In 1911, the Lackawanna Cut-off rail line opened through Green Township, with a stop at Greendell station. The Cut-Off was part of the Delaware, Lackawanna and Western Railroad's mainline from Hoboken to Buffalo. The line was abandoned in 1980 and the tracks were removed four years later. New Jersey Transit is considering reactivating passenger service on the line extending to Scranton, Pennsylvania, with a proposed maintenance-of-way facility at Greendell that would incorporate the surviving station building.

In August 2006, a documentary titled The History of Green Township was produced by Kelsey Falkowski. The video includes historical landmarks, interviews with lifelong citizens of Green Township, and leads up to the contemporary view of the township. Copies can be obtained through the Green Township Historical Society.

==Geography==
According to the United States Census Bureau, Green township had a total area of 16.30 square miles (42.21 km^{2}), including 16.03 square miles (41.53 km^{2}) of land and 0.27 square miles (0.69 km^{2}) of water (1.63%).

Unincorporated communities, localities and place names located partially or completely within the township include Brighton Lakes, Buckmire Pond, Greendell, Huntsburg, Huntsville, Lincoln, Tranquility, Whitehall and Yellow Frame.
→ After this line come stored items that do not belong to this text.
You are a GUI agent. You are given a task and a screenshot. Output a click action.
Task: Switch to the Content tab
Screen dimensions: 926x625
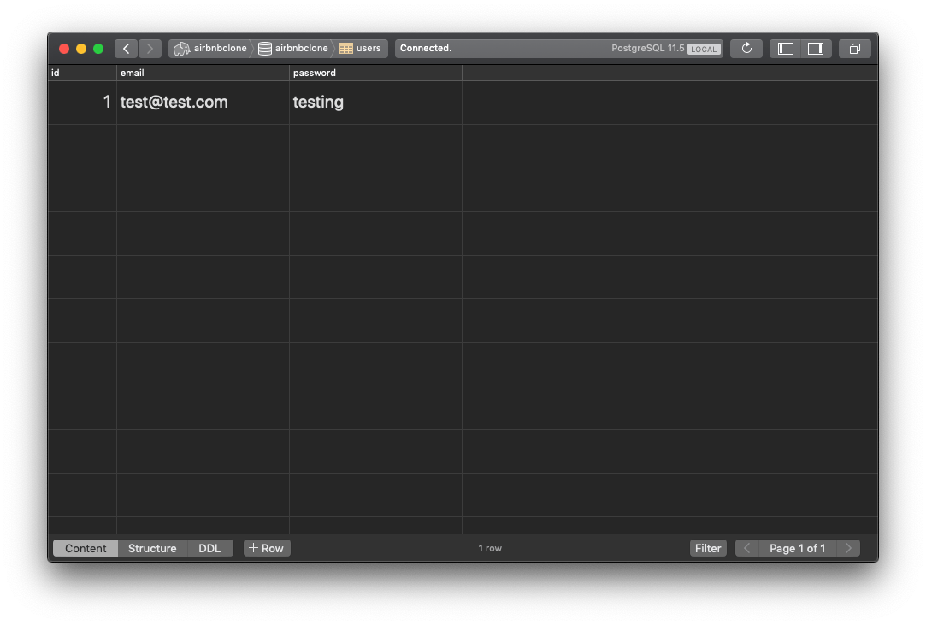pyautogui.click(x=86, y=548)
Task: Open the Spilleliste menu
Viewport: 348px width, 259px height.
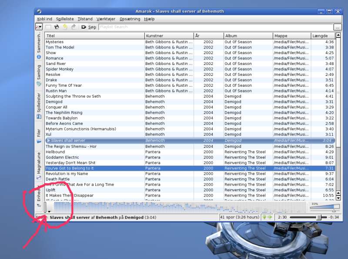Action: 65,19
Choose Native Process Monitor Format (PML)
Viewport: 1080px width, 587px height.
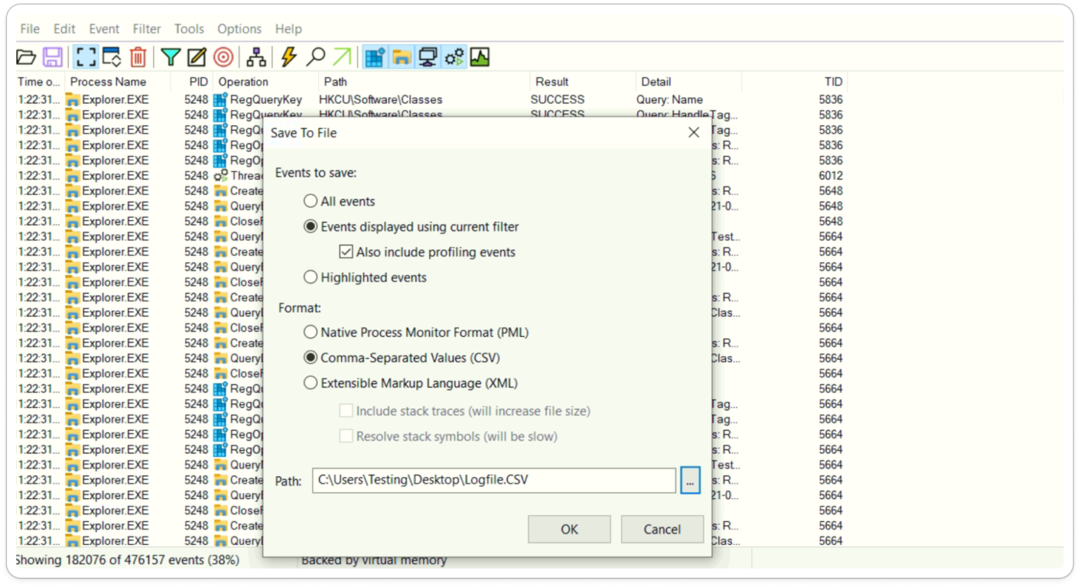coord(311,332)
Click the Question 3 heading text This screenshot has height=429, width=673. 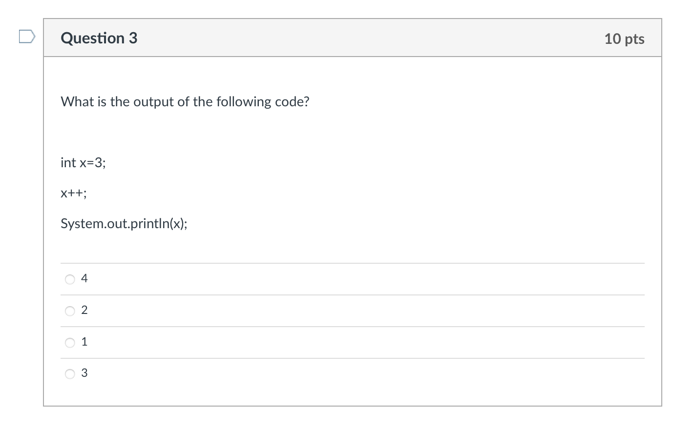pyautogui.click(x=99, y=38)
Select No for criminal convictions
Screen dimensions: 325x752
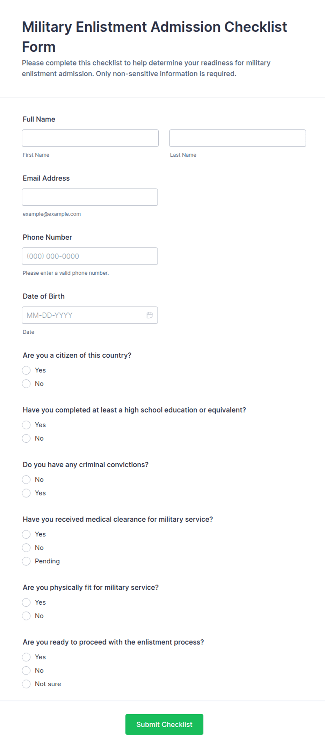tap(26, 479)
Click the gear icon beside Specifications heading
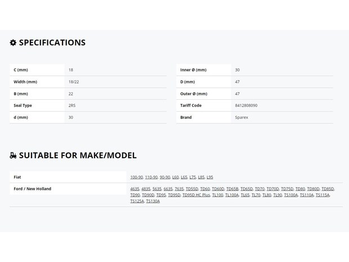 pos(13,43)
Green Township borders the municipalities of Andover Borough, Andover Township, Byram Township and Fredon Township in Sussex County; and Allamuchy Township and Frelinghuysen Township in Warren County.

==Demographics==

Historical population
| Census | Pop. | Note | %± |
| 1830 | 801 |  | — |
| 1840 | 777 |  | −3.0% |
| 1850 | 823 |  | 5.9% |
| 1860 | 1,023 |  | 24.3% |
| 1870 | 868 |  | −15.2% |
| 1880 | 727 |  | −16.2% |
| 1890 | 636 |  | −12.5% |
| 1900 | 627 |  | −1.4% |
| 1910 | 888 | * | 41.6% |
| 1920 | 454 |  | −48.9% |
| 1930 | 539 |  | 18.7% |
| 1940 | 540 |  | 0.2% |
| 1950 | 596 |  | 10.4% |
| 1960 | 854 |  | 43.3% |
| 1970 | 1,343 |  | 57.3% |
| 1980 | 2,450 |  | 82.4% |
| 1990 | 2,709 |  | 10.6% |
| 2000 | 3,220 |  | 18.9% |
| 2010 | 3,601 |  | 11.8% |
| 2020 | 3,627 |  | 0.7% |
| 2023 (est.) | 3,683 |  | 1.5% |
Population sources: 1830–1920 1840 1850–1870 1850 1870 1880–1890 1890–1910 1910–1930 1940–2000 2000 2010 2020 * = Lost territory in previous decade.

===2010 census===
The 2010 United States census counted 3,601 people, 1,181 households, and 997 families in the township. The population density was 225.3 per square mile (87.0/km^{2}). There were 1,251 housing units at an average density of 78.3 per square mile (30.2/km^{2}). The racial makeup was 94.78% (3,413) White, 1.25% (45) Black or African American, 0.03% (1) Native American, 1.72% (62) Asian, 0.00% (0) Pacific Islander, 0.78% (28) from other races, and 1.44% (52) from two or more races. Hispanic or Latino of any race were 4.80% (173) of the population.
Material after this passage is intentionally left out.